The main challenge, here of course, is how to get people to voluntarily seek out alternative views. Perhaps the best way to use such an app is as part of a recognised training programme promoting positive narratives, such as that employed in the Finnish programme.

5 How to Reduce Cognitive Dissonance

In a world where we are bombarded with vast volumes of data, much made up of very different points of view, it is very difficult to avoid cognitive dissonance. So, on the assumptions that an individual recognises that they are being exposed to dissonant arguments (a big assumption by the way), how can he or she reduce the mental stress of such dissonance.
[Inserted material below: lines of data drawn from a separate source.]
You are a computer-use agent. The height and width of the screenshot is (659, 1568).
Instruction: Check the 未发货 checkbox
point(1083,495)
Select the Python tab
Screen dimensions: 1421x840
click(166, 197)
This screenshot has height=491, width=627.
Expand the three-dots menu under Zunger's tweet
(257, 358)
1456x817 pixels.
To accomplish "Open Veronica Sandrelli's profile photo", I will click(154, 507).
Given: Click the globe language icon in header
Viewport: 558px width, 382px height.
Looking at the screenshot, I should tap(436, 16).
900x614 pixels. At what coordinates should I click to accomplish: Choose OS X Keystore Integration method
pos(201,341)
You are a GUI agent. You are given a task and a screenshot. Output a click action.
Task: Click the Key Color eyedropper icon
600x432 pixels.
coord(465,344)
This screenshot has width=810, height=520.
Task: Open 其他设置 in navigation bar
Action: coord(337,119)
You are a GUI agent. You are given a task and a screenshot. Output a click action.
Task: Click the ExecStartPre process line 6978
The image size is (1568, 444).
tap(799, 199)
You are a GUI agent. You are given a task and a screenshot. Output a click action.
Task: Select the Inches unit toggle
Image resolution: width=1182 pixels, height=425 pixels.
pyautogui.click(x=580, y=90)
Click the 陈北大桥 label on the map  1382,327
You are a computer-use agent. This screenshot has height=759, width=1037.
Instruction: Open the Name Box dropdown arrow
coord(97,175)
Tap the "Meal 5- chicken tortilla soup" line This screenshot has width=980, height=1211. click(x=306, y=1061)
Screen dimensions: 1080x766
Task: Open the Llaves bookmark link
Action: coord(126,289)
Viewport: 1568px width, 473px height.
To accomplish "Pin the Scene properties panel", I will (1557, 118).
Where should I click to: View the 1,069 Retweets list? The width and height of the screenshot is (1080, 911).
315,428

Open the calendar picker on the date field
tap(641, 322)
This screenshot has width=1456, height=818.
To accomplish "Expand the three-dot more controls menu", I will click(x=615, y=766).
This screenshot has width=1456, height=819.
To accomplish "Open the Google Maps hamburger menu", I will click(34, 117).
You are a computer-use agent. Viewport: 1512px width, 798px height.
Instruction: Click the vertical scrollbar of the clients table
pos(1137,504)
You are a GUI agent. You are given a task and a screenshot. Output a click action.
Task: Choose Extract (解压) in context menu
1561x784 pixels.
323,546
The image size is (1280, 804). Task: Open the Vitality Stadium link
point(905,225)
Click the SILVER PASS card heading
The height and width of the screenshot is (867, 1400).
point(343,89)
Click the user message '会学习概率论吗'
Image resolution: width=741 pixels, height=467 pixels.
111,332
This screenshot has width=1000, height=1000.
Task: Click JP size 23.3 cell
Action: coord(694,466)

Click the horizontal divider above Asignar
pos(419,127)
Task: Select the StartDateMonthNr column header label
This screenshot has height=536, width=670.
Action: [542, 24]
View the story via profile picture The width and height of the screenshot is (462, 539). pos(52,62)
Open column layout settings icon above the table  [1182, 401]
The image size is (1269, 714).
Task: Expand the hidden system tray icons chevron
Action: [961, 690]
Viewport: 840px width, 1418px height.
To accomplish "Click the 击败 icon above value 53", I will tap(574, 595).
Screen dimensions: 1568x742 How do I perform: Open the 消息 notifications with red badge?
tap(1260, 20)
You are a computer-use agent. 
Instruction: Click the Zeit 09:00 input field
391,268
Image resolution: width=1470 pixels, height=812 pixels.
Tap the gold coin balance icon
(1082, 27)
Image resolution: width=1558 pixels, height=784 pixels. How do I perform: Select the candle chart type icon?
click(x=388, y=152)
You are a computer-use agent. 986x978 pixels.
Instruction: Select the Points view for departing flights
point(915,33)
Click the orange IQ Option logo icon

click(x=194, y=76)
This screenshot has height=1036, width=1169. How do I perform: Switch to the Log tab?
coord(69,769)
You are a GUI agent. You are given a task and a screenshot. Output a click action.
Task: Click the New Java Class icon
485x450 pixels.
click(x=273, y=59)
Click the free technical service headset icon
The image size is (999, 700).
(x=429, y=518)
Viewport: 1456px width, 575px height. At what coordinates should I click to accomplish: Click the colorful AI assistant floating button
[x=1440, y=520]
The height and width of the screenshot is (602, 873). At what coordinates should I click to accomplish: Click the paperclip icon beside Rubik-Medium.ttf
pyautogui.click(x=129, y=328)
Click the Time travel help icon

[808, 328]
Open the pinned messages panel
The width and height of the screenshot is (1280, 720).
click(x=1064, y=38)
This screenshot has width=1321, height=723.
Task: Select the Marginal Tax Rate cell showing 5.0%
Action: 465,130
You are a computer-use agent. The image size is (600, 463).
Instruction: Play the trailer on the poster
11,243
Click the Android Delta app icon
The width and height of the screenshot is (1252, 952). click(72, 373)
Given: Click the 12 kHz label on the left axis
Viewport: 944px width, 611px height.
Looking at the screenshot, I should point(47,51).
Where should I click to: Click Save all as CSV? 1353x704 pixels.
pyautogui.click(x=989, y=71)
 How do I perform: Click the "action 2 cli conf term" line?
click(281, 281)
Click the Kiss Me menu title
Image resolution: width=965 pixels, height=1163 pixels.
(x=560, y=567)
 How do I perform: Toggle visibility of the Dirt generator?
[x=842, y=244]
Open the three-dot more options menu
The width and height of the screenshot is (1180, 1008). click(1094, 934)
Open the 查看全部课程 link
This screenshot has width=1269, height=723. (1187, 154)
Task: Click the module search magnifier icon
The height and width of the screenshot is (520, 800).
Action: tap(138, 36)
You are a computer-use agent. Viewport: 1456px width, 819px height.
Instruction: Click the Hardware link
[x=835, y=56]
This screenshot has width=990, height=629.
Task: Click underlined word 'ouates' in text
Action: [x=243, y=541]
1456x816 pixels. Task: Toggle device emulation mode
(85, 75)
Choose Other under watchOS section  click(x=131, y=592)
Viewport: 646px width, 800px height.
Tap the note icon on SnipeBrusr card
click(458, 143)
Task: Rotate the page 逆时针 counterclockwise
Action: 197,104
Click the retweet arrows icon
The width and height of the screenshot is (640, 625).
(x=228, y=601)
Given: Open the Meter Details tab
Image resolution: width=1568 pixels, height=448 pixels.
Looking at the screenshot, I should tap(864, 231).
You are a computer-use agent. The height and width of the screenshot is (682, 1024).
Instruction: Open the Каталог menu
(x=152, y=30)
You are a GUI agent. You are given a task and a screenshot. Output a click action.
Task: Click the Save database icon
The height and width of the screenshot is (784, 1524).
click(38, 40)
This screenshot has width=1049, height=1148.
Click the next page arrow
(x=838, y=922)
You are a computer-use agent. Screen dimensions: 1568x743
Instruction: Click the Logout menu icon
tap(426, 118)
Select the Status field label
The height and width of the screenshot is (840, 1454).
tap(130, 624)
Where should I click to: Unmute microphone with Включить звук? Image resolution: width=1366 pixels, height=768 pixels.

The three most common approaches to mitigate such stress are:

  1. 1.

    Change your beliefs

  2. 2.

    Change your actions

  3. 3.

    Change the way you see your actions so as to make them less contradictory.

All this sounds quite reasonable from a logical point of view—yet we know our own biases can act as powerful barriers to allowing us to adopt such changed behaviour and perceptions.

There is very little the individual can do to confront cognitive dissonance unless he or she is aware of it in the first place (being more mindful)—and that is part of the problem—it is partly ignorance of the need for personal introspection or mindfulness and partly the stress of holding dissonant views which the individual likes to deflect or subsume in the first place. An additional barrier, of course, to reducing cognitive dissonance is that people simply don’t like being told they are suffering from it in a similar way many people bridle when told they are sexist, homophobic, or racist or ageist—they prefer to seek out information that provides cognitive support for their pre-existing attitudes and beliefs and that they are acting reasonably.

Due to such a behavioural challenge, we may have to accept that it is a cognitive condition we have to live with. That may be so but there is no reason not to inform and evangelise the existence of such a mental phenomenon—a message that needs to be regularly and continuously repeated so as to increase awareness of the condition if we are to mitigate the impact of such biases.